In some of the liberal arts, by contrast, I rather suspect the jargon is made up to dress fairly simple concepts in fancy language to make it seem more important. I imagine it would be quite easy to write a book on art history without including a single jargon word anywhere.

So that's one good reason to use jargon: used correctly, for the right purpose, it simplifies the text. Does that apply to programming? You could certainly drop the verb-meaning of persist, and perhaps all the examples you give, without making your text more complicated.

The other good reason to use jargon is, as you say in your question, to familiarise the reader with that jargon. To that end, I would suggest using both terms together the first few times, and later in the book dropping the explanation.

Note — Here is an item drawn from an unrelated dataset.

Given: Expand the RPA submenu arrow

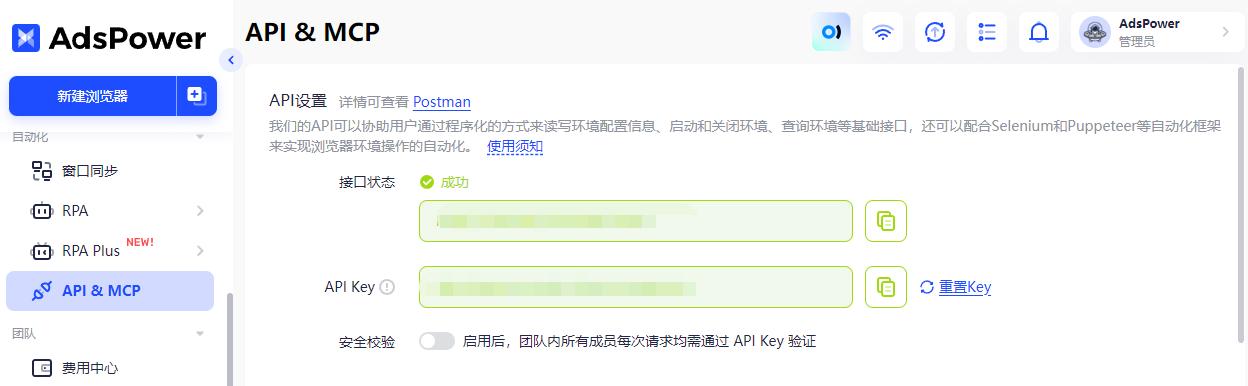Looking at the screenshot, I should coord(200,211).
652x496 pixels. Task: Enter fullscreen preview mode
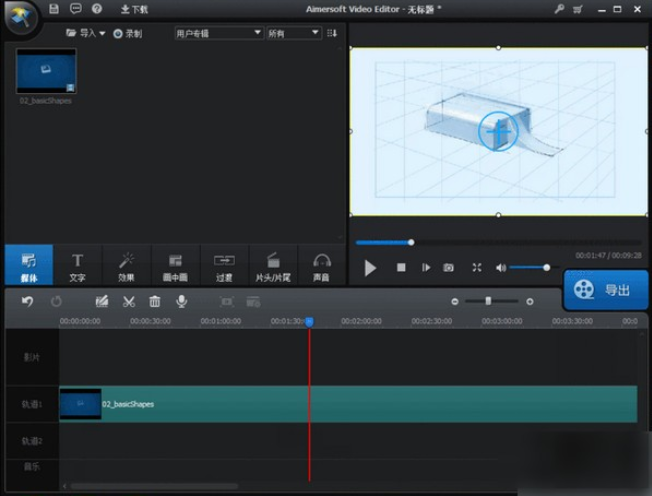point(477,268)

This feature has been depricated (it has been replaced but is preserved for the sake of compatibility; it may be dropped in later versions of the specification).

Later

This has now been depricated (it's on the way out).

Later

This function is no longer recommended for use, and will probably shortly cease to exist, as it was officially depricated in version 2.4.

(Note that the word depricated is no longer marked as a technical term here. Nor is it defined, as such, but it's easy to work out the meaning from the context.)

And finally

Version 3 of the standard depricated a large number of functions.

(No explanation at all.)

This strategy does, of course, reply on the assumption that your readers will start at the beginning and read through to the end, which is not the way all textbooks or reference manuals are supposed to be read. If you're writing a book with independent chapters which may be read in any order, you'll have to go with no jargon or with explanations throughout.

Another option is to use a glossary and to also include extracts from the glossary as blurb text in the margin alongside the use of the words. This means there's a definition to hand wherever a technical word is used, and also a handy list in the back of the book.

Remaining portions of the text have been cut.